#### Work instructions:
Copy out the lines word for word, starting with the first and ending with, and including, the line containing "click(127, 311)".

#### Record list:
● ● ● ● ● ● ●

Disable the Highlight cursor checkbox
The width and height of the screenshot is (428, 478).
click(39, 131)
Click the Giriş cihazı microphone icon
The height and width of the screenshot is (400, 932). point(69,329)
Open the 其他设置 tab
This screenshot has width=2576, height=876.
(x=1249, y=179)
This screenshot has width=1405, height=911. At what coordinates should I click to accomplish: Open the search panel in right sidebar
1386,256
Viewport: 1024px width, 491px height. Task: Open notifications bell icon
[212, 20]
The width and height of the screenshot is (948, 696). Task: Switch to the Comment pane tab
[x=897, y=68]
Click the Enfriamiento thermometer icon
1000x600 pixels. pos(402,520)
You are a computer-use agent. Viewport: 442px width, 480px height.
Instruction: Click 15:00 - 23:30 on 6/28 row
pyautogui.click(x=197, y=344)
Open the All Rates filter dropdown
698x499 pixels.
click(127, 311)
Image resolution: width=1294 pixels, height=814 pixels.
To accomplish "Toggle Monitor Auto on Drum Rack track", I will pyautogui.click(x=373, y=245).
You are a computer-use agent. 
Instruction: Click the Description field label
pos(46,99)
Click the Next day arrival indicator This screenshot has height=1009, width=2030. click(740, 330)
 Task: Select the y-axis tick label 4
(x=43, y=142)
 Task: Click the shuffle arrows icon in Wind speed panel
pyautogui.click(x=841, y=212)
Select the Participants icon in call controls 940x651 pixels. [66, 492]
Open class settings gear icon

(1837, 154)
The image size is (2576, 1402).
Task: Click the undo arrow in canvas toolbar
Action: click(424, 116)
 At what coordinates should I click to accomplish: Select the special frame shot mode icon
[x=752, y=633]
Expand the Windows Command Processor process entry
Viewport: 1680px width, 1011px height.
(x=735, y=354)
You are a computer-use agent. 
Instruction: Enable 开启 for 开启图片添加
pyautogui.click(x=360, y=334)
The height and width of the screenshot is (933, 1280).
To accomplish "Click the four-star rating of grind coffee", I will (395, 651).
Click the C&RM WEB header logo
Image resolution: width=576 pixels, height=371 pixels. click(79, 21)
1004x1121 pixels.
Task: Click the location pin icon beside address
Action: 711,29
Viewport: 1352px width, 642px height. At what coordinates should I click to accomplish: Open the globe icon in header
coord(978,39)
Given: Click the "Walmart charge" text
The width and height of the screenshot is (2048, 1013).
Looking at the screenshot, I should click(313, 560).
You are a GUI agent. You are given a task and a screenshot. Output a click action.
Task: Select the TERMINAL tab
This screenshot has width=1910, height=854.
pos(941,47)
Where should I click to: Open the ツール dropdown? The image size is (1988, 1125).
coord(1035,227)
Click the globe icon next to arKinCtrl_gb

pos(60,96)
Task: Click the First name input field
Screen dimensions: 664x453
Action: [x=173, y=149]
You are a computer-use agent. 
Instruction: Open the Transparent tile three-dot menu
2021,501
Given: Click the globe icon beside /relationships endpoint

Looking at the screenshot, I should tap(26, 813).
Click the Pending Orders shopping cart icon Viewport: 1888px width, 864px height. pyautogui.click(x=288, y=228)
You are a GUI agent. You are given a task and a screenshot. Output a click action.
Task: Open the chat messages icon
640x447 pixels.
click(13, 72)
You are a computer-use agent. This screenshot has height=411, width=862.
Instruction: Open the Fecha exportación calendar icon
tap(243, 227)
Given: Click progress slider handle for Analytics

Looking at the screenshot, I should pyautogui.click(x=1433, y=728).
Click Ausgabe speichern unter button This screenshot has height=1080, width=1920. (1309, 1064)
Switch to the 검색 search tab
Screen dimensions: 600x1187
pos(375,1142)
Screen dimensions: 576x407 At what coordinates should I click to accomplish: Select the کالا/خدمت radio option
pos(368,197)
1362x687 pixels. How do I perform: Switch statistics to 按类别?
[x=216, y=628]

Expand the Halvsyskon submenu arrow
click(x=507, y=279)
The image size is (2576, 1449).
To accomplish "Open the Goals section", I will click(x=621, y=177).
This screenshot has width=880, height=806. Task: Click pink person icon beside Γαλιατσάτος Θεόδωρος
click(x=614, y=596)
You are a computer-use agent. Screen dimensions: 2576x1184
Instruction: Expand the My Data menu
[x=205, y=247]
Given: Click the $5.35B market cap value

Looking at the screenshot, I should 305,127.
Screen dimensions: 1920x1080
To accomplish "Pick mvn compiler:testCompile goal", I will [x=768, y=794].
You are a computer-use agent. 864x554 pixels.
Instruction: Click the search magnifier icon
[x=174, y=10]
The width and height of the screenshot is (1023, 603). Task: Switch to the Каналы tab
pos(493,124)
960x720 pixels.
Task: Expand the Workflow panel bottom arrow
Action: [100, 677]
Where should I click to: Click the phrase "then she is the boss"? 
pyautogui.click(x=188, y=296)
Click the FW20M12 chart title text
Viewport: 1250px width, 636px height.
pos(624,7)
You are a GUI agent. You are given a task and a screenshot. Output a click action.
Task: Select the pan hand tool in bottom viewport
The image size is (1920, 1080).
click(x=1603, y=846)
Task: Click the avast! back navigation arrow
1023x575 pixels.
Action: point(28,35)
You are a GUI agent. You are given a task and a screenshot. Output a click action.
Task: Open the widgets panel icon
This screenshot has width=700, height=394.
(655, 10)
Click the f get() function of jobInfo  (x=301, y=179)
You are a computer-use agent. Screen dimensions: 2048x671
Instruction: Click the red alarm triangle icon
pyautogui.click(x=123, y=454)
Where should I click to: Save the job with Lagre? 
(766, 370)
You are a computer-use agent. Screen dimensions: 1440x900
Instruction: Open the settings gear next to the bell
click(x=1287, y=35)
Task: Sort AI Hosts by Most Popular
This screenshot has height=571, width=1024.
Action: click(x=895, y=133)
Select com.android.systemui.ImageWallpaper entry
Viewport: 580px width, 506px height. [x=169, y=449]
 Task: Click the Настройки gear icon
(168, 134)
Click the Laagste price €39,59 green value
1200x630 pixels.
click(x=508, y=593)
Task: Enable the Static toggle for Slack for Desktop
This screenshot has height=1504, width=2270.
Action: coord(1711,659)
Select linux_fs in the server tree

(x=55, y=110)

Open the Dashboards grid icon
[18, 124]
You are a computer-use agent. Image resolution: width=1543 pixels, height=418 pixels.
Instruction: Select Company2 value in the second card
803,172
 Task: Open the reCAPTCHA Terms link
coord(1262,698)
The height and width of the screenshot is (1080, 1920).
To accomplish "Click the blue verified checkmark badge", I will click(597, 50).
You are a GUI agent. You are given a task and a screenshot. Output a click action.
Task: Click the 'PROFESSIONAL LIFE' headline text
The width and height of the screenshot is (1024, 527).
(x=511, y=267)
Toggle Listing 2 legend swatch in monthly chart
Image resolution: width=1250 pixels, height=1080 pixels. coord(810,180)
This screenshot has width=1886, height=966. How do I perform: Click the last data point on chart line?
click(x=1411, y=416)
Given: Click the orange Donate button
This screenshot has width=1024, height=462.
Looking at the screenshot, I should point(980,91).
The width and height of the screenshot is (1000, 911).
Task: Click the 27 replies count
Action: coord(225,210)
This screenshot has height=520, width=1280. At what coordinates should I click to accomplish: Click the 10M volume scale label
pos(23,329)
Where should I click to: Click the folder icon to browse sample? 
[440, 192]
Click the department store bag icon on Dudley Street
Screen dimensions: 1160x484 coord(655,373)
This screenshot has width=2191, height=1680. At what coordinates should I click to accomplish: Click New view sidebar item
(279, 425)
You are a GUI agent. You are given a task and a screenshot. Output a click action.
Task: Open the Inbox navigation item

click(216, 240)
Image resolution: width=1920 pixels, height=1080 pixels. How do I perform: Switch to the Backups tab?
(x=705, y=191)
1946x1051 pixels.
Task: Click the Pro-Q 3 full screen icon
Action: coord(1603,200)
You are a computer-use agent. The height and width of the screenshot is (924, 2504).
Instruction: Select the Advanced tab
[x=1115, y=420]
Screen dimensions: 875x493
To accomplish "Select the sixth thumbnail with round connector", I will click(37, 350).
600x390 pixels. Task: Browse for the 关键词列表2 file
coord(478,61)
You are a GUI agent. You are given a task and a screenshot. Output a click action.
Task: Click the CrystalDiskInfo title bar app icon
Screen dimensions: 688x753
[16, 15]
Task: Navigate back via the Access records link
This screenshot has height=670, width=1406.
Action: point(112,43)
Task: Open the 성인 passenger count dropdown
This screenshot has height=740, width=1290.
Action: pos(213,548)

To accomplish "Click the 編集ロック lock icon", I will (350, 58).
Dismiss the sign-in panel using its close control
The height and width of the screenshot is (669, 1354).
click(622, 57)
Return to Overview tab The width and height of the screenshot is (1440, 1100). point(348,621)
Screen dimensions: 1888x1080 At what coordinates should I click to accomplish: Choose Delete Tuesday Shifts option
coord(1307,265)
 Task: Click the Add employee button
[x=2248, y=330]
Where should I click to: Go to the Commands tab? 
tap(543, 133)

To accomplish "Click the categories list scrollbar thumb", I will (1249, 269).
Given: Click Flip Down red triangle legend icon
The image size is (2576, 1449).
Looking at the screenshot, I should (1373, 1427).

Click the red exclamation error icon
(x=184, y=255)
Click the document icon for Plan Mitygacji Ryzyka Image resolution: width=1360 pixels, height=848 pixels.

● ● ● ● ● ● ●

#### Response to the exercise:
Disable the Highlight cursor checkbox
The width and height of the screenshot is (428, 478).
click(39, 131)
Click the Giriş cihazı microphone icon
The height and width of the screenshot is (400, 932). point(69,329)
Open the 其他设置 tab
This screenshot has width=2576, height=876.
(x=1249, y=179)
This screenshot has width=1405, height=911. At what coordinates should I click to accomplish: Open the search panel in right sidebar
1386,256
Viewport: 1024px width, 491px height. Task: Open notifications bell icon
[212, 20]
The width and height of the screenshot is (948, 696). Task: Switch to the Comment pane tab
[x=897, y=68]
Click the Enfriamiento thermometer icon
1000x600 pixels. pos(402,520)
You are a computer-use agent. Viewport: 442px width, 480px height.
Instruction: Click 15:00 - 23:30 on 6/28 row
pyautogui.click(x=197, y=344)
Open the All Rates filter dropdown
698x499 pixels.
click(127, 311)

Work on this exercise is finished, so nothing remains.